Although released back in September of last year for PC, The Vanishing of Ethan Carter has finally made its way onto the PlayStation 4. This updated console release adds Unreal Engine 4 support, giving this rendition of Ethan Carter a different feeling to the original PC release. Is it worth stepping back into Paul Prospero’s shoes for one last walk through Red Creek Valley, or is this one an aimless venture?
The Vanishing of Ethan Carter opens with the player assuming the role of one Paul Prospero, a private investigator that’s fond of the occult and supernatural who has been tasked with finding the titular Ethan Carter. While in his shoes which you won’t get to see, as there’s never an actual point where you get to see what the main character actually looks like, you’ll be taking a trip through Red Creek Valley to discover just what went down over those pas few crucial hours.
Red Creek Valley is an amazing visual tour-de-force. You could stop at any point of exploring the valley and come across a spectacle worthy of becoming one of those motivational poster. If I were to create a poster based on what I had seen and experienced in Ethan Carter, it would probably be one word: perseverance. Even without a clear distinction about what happened to the missing Ethan Carter, the main character never gives up in his search, even amidst the serene beauty that hides something more ominous just out of sight.
Second to the visual spectacle of The Vanishing of Ethan Carter is the soundtrack, composed by Mikolai Stroinski. The soundtrack varies from calming ambient sounds and natural instruments to more gothic chants and tones not unlike those you’d hear backing a horror movie. Even as I pen this review, I have the soundtrack going on, long after I’ve finished the title simply because it’s such a great soundtrack to lose yourself and study or work to. Ethan’s theme is a somber piano tune that sets up the tone for the rest of the game.
If you were to break down The Vanishing of Ethan Carter into the most basic of gameplay tenets, the bulk of the game is spent exploring the beautiful wilderness of Red Creek Valley in a fairly non-linear fashion. The numerous events and ‘side quests’ that dot the landscape are mostly optional and could easily be overlooked without a keen eye. By the time I saw the story to its conclusion, there were three unique stories that I had missed without having a watchful eye, including one that involved chasing an astronaut through the woods, something that would certainly be amiss in any other story.
When you come across a scene that proves to be something of interest, say a pool of blood and trails leading away from a set of train tracks, it’s time to put Mr. Prospero’s detective skills to the test. Points of interest have to be deduced and uncovered before the player can proceed. After discovering just all that transpired, next is to deduce how the events took place in a chronological order. Discovering the logical progression with advance bits of character dialogue and actions, so there is instant feedback where the scene abruptly ends if you choose the order incorrectly.
What makes Ethan Carter’s story so charming and memorable is how non-linear the story is presented. Throughout normal exploration, very little of the story is fleshed out. Instead, it’s through the clever use of discarded notes or newspaper clippings that help to fill out some of the occult story. With events taking place out of chronological order throughout much of the story, it’s up to the player to decide upon just how Ethan disappeared and what happened in the times that followed.
All is not as it seems in Red Creek Valley, as its evident quite early on in the story about some supernatural forces at work. An unknown force known as The Sleeper seems to have its grasps upon the residents of Red Creek Valley, driving them to madness at the complete loss of sanity. References to various occult groups and even the famous works of HP Lovecraft are easily seen in the influence for the story behind The Vanishing of Ethan Carter. Even when I had thought that I had the gist of the story figured out, often a twist popped up out of nowhere that made me rethink my approach.
Where Ethan Carter falls short is ultimately with its length.
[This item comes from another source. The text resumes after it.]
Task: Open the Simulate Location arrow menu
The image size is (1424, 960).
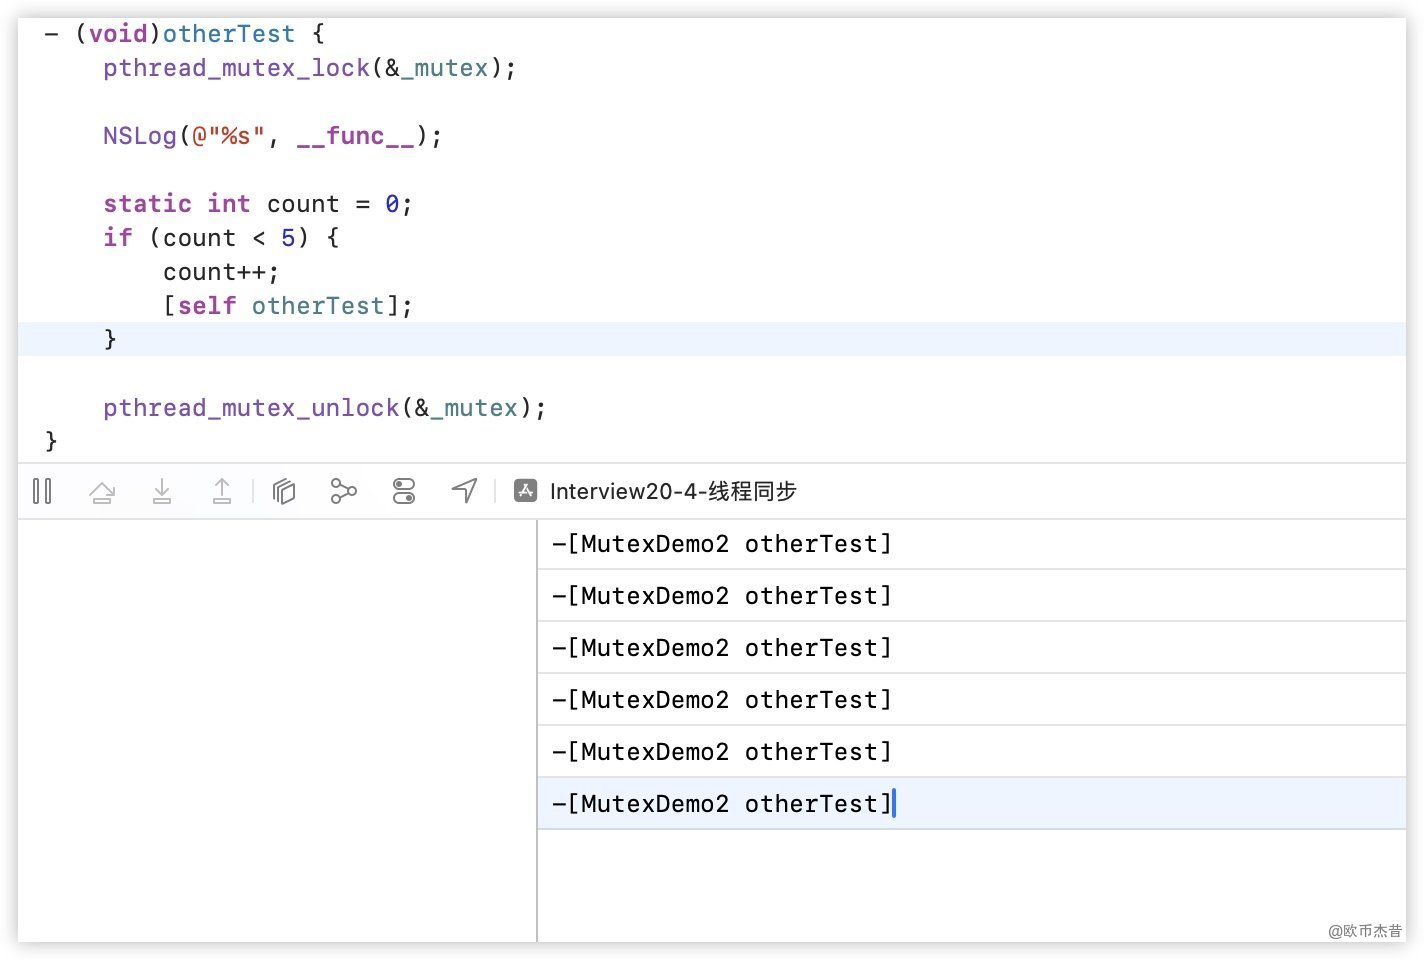Action: pyautogui.click(x=464, y=491)
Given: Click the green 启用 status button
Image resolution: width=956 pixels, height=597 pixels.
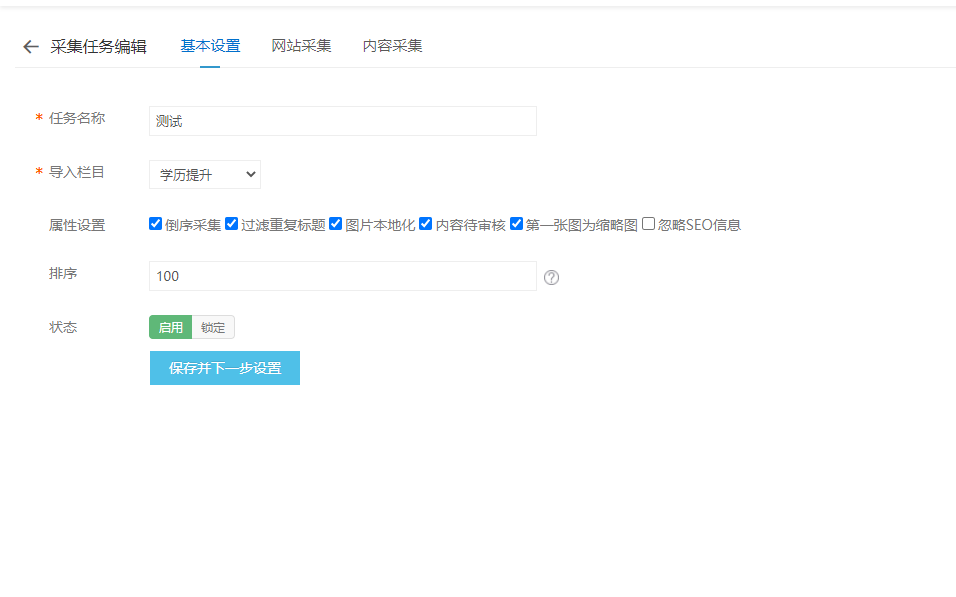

Just as I was getting into the thick of the story and finally uncovering just what happened to the young Ethan Carter, the story hastily moved towards its conclusion. My trek through Red Creek Valley barely breached the five hour mark, even with looking to uncover the other puzzles that I had missed during my first round of exploration.
Overall, The Vanishing of Ethan Carter is a phenomenal detective story that will keep the player guessing. Even without the unique approach to storytelling and the search for the young Ethan Carter, walking through Red River Valley is an experience unlike anything else on the PlayStation 4.